Vitamin B5 - Das "Beauty-Vitamin" für die Schwangerschaft

Vitamin B5 – Pantothensäure

News am 9. August, 2010

Vitamin B5 oder auch Pantothensäure kommt wie der Name (pantos=überall) schon sagt, fast überall vor. Ein Mangel ist daher nicht allzu häufig, kann jedoch bei Stress, in der Schwangerschaft und Stillzeit, sowie bei  hohem Alkohol- und/oder Kaffeekonsum auftreten. Zu finden ist sie z.B. in Rindsleber, Hühnerleber Vollkornprodukten, Fisch, Eigelb, Nüssen, Hefe, Obst, Gemüse oder Milch. Bei der Verarbeitung der Lebensmittel können jedoch Verluste durch Erhitzung auftreten, die im Durchschnitt bei 30 % liegen können.

Vitamin B5 – Pantothensäure — das “Beauty-Vitamin”

Vitamin B5 – Pantothensäure wird oft als „Beauty-Vitamin“ bezeichnet, da es für das Haarwachstum, die Haut sowie die Pigmentierung der Haare zuständig ist. Auch bei der Wundheilung kommt Pantothensäure zum Einsatz und beschleunigt somit den Heilungsprozess. Man findet sie deshalb oft in Cremen, Salben und Lotionen. Vitamin B5 liegt allerdings in der Natur kaum in freier Form vor, jedoch häufig in dessen Wirkform, Coenzym A (CoA), welches in jeder Zelle vorkommt. Die höchste Konzentration befindet sich in der Leber und den Nieren. Weiters ist es am Auf- und Abbau von Kohlenhydraten, Aminosäuren (=kleinste Einheit von Eiweiß) und Fetten beteiligt. Gemeinsam mit Biotin (Vitamin H) und Folsäure wird es besonders gut resorbiert (=aufgenommen).

Wie viel Vitamin B5 benötigt mein Körper?

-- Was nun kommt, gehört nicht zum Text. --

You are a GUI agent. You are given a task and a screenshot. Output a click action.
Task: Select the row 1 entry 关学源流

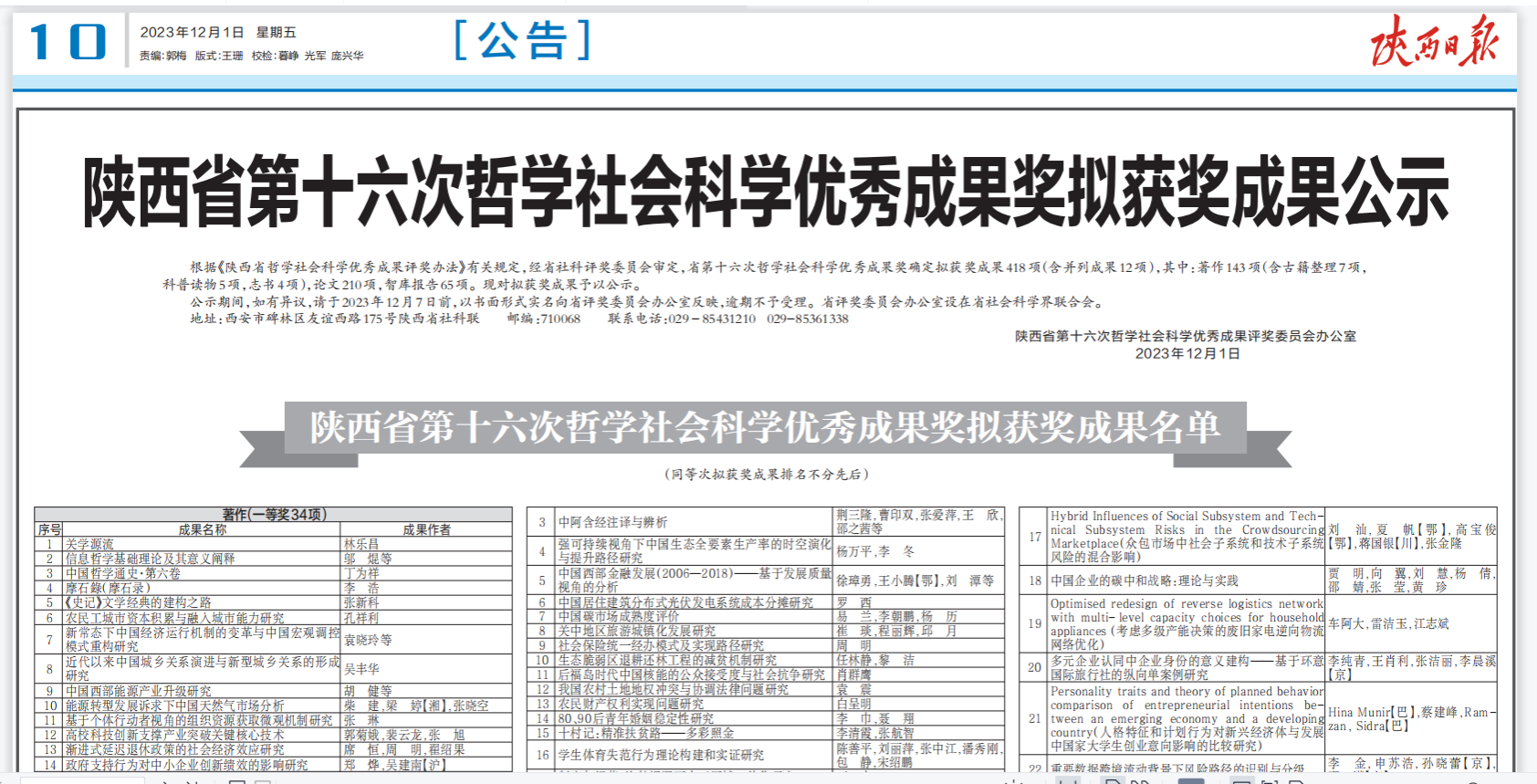tap(89, 544)
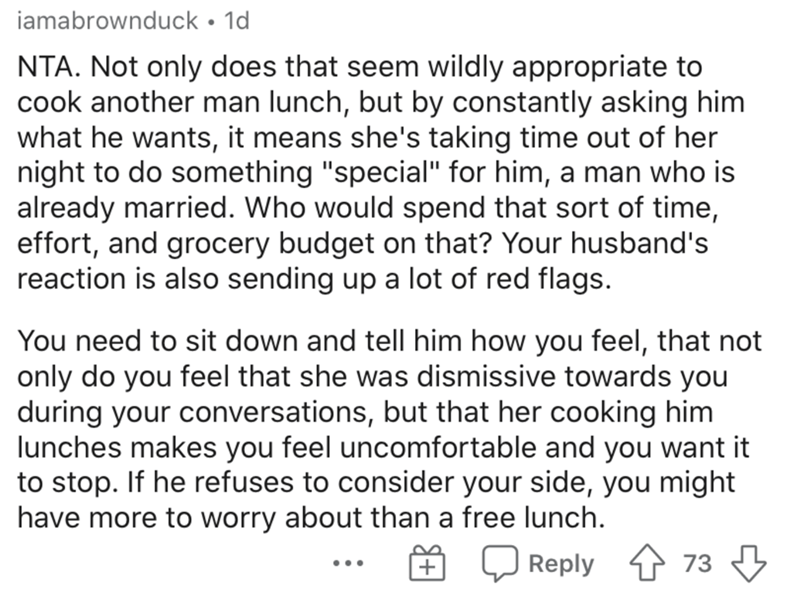Click the speech bubble reply icon
The width and height of the screenshot is (800, 597).
(x=501, y=564)
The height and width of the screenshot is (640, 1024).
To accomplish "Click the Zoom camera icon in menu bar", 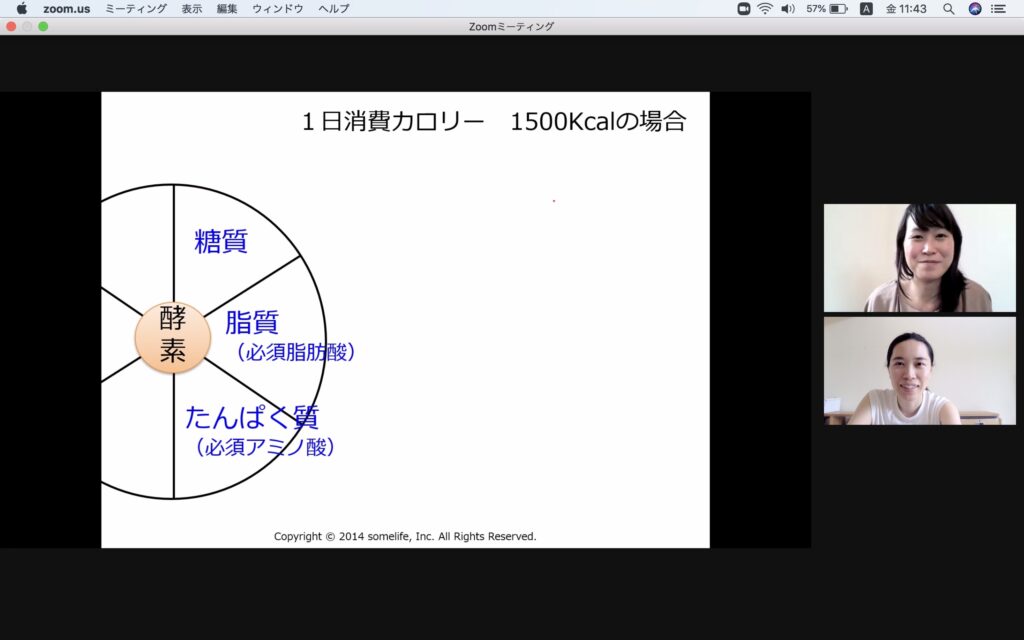I will (x=744, y=8).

Der Bedarf an Vitamin B5 ist bisher nur ungenügend erforscht, deshalb geben die D-A-CH Referenzwerte nur einen Schätzwert von 6 mg Pantothensäure/Tag für Erwachsene an. Vitamin B5 zählt zu den wasserlöslichen Vitaminen, daher ist eine Überdosierung kaum möglich. Auch Mangelerscheinungen sind in unseren Breiten relativ selten. Experimentell hervorgerufene Mangelzustände, zeigen sich durch Krämpfe, Schlafstörungen, Beeinträchtigung der Magen-Darm-Funktion (Durchfall), Anämie oder durch Störungen des Nervensystems. Typisch für einen Vitamin B5-Mangel ist das „Burning Feet Syndrom“. Hierbei brennen die Füße, kribbeln die Zehen und man verspürt ein Taubheitsgefühl. Bekannt wurde es im 2. Weltkrieg bei Kriegsgefangenen auf den Philippinen und in Burma.